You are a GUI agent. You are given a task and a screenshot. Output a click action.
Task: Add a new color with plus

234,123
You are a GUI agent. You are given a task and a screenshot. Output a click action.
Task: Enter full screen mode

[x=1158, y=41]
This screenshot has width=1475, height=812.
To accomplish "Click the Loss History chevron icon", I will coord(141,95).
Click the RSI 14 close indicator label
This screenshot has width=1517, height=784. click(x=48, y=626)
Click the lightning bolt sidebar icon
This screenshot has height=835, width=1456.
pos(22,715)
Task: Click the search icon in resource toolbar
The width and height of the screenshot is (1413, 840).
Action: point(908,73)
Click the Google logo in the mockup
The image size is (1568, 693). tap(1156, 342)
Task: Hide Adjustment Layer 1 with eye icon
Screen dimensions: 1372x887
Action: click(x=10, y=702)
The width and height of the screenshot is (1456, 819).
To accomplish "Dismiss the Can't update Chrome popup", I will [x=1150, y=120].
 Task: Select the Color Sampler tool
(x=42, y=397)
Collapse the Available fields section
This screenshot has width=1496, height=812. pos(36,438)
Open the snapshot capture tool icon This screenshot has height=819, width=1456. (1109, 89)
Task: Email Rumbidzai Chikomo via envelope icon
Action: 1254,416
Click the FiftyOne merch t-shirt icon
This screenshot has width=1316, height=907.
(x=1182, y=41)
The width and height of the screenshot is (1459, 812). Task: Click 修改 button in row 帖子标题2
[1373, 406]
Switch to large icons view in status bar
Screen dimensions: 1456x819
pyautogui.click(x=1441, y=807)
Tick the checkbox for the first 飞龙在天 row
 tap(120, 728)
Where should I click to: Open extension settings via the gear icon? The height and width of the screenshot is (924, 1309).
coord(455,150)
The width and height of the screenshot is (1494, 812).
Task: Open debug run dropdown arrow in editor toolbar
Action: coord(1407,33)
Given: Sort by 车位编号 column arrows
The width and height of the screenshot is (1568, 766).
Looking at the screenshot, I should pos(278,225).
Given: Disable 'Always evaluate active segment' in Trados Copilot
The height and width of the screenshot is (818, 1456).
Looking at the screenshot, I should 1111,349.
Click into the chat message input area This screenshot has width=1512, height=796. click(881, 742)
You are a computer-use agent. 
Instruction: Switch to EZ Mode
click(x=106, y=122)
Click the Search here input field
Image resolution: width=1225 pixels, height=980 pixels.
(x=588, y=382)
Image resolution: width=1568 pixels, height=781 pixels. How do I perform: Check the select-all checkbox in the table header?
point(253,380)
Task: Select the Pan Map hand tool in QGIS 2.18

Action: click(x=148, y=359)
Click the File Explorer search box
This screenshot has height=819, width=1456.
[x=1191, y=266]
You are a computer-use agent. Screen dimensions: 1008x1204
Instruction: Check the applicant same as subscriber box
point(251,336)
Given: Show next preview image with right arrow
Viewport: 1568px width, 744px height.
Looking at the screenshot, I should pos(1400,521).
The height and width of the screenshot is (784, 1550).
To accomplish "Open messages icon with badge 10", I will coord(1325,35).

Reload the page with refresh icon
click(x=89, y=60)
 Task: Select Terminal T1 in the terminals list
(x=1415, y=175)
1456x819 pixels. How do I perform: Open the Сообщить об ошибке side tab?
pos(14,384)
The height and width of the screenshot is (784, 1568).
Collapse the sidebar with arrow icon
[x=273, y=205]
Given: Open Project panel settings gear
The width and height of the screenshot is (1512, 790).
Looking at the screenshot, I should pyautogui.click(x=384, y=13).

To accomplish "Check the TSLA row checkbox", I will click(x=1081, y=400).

- Exercise goal
Nothing but the exact lines of the data above, from the line containing "Collapse the sidebar with arrow icon" through the last, should appear in the answer.

- Answer box
Collapse the sidebar with arrow icon
[x=273, y=205]
Given: Open Project panel settings gear
The width and height of the screenshot is (1512, 790).
Looking at the screenshot, I should pyautogui.click(x=384, y=13).

To accomplish "Check the TSLA row checkbox", I will click(x=1081, y=400).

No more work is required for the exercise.